Text under study.
------
Fig. 2. Differential antibody profiles in CSF between patients with MS and HVs.
(A and B) Volcano plots showing significant fold changes of antibodies against viral peptide tiles in CSF of patients with MS (A) and patients with HAM/TSP (B) compared to HVs. (C and D) PCA plot showing the significant differences of antibodies against viral peptide tiles in CSF of patients with MS (C) and patients with HAM/TSP (D) compared to HVs. (E and F) Combined heatmap with cluster analysis showing the significant differences of antibodies against viral peptide tiles in CSF of patients with MS (E) and patients with HAM/TSP (F) compared to HVs.
------
Entries provided.
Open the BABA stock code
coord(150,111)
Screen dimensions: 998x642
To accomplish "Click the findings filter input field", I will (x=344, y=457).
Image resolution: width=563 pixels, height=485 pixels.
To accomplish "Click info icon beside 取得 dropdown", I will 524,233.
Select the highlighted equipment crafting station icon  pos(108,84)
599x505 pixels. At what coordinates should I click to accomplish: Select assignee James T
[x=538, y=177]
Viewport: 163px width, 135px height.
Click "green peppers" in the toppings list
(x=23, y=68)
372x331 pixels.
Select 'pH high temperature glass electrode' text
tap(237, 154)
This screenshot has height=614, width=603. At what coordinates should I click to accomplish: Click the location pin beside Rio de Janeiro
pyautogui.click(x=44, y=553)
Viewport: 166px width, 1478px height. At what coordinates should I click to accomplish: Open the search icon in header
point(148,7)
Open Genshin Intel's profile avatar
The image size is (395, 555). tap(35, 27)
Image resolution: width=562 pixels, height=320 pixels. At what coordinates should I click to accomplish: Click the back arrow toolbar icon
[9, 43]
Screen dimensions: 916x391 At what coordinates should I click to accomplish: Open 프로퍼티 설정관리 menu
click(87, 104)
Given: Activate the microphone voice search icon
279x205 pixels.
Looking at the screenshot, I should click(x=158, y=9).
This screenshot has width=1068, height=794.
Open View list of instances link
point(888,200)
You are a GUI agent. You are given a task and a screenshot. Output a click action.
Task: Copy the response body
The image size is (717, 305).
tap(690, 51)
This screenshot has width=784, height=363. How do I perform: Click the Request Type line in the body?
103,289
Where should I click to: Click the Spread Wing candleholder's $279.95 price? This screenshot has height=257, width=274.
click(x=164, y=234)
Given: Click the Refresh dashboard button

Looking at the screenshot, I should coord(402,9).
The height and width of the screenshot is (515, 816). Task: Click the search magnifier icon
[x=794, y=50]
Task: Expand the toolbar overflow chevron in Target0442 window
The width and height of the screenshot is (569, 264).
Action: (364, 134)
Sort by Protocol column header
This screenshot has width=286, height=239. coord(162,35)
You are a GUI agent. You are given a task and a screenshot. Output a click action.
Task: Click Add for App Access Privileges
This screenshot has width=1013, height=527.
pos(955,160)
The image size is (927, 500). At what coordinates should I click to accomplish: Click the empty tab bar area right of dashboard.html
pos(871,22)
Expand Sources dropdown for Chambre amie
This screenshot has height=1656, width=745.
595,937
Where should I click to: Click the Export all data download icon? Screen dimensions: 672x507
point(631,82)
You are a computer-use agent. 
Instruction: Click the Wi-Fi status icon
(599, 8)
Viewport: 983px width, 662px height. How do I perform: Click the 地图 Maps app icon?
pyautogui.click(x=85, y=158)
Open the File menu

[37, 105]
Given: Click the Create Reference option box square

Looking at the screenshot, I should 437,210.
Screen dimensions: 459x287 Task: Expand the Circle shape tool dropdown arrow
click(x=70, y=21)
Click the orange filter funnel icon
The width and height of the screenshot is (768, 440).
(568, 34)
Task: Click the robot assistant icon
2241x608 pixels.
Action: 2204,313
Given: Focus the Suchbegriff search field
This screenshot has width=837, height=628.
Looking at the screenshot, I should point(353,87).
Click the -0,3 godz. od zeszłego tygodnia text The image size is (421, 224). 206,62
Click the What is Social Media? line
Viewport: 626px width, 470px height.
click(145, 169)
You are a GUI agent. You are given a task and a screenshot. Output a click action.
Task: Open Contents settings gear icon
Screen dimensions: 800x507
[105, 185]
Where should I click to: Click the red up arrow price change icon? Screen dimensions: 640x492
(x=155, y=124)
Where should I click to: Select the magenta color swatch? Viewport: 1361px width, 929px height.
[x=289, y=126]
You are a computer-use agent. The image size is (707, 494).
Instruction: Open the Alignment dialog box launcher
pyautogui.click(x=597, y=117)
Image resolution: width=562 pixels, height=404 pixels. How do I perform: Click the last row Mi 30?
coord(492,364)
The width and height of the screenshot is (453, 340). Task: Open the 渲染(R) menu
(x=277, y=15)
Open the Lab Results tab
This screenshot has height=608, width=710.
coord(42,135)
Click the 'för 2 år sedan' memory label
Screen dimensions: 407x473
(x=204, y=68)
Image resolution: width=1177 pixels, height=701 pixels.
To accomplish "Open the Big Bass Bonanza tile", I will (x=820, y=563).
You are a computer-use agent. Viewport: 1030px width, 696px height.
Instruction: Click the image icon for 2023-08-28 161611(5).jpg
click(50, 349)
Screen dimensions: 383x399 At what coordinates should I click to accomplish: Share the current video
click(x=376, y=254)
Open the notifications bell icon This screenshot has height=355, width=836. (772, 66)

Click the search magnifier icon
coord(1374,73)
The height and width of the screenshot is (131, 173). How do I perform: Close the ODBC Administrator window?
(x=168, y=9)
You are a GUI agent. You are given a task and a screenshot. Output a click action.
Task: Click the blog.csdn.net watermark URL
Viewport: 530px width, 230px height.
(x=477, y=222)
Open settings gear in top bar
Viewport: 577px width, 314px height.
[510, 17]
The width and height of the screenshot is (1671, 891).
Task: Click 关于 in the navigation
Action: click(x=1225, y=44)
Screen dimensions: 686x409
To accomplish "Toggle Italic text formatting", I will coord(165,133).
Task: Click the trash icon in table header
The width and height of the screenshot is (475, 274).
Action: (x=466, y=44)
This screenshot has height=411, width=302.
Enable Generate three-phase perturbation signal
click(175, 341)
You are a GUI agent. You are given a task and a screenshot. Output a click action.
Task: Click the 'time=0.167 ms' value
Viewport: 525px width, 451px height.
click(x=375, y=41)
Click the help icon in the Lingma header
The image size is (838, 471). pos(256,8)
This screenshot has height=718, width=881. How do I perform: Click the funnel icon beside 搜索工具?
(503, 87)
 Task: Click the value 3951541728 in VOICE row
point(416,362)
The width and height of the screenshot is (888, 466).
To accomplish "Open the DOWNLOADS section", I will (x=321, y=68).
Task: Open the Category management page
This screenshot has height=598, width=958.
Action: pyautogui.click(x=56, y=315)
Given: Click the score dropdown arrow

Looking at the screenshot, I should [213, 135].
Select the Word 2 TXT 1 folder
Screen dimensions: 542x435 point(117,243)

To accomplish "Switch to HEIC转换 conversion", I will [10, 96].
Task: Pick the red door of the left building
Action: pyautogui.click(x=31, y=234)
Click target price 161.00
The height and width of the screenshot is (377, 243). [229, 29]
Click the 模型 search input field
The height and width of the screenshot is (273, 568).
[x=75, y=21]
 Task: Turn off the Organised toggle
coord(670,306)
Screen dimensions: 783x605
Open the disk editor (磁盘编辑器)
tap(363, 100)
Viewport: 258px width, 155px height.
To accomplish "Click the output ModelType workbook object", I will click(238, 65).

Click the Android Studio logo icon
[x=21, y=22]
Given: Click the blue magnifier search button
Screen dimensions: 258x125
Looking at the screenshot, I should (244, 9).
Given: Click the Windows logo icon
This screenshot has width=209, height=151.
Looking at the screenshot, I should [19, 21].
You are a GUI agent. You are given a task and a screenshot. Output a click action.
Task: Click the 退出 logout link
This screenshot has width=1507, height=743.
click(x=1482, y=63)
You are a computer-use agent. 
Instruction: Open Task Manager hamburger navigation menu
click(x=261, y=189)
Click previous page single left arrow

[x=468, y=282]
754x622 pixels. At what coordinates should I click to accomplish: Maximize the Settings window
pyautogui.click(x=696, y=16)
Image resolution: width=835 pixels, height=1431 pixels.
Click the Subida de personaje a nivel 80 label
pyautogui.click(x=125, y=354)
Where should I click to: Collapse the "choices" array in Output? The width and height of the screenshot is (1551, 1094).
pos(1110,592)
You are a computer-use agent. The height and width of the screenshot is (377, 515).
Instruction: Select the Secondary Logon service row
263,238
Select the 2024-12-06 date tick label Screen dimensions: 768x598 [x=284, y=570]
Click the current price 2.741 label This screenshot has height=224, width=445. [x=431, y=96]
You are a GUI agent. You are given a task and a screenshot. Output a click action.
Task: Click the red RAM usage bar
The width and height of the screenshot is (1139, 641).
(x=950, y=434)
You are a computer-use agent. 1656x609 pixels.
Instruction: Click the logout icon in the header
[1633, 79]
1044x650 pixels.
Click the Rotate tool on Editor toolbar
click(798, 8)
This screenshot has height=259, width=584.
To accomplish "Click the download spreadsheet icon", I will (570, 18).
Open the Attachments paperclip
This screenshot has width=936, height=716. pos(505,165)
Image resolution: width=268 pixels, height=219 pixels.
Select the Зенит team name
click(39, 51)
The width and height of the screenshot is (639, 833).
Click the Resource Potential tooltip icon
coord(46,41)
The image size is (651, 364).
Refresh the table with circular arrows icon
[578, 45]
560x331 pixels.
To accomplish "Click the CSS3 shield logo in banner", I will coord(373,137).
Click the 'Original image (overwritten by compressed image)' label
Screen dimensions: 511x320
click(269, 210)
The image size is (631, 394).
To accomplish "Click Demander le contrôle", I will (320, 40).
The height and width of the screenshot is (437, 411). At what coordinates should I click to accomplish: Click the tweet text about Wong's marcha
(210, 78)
------
Tasks to complete.
**A.** Reproduce the part of the figure caption between "Fig. 2. Differential" and "(F) compared to HVs.", inclusive.
**B.** According to the figure caption, what kind of plot do panels A and B use to show significant fold changes of antibodies against viral peptide tiles?

Responses to the exercise.
**A.**
Fig. 2. Differential antibody profiles in CSF between patients with MS and HVs.
(A and B) Volcano plots showing significant fold changes of antibodies against viral peptide tiles in CSF of patients with MS (A) and patients with HAM/TSP (B) compared to HVs. (C and D) PCA plot showing the significant differences of antibodies against viral peptide tiles in CSF of patients with MS (C) and patients with HAM/TSP (D) compared to HVs. (E and F) Combined heatmap with cluster analysis showing the significant differences of antibodies against viral peptide tiles in CSF of patients with MS (E) and patients with HAM/TSP (F) compared to HVs.

**B.** Volcano plots.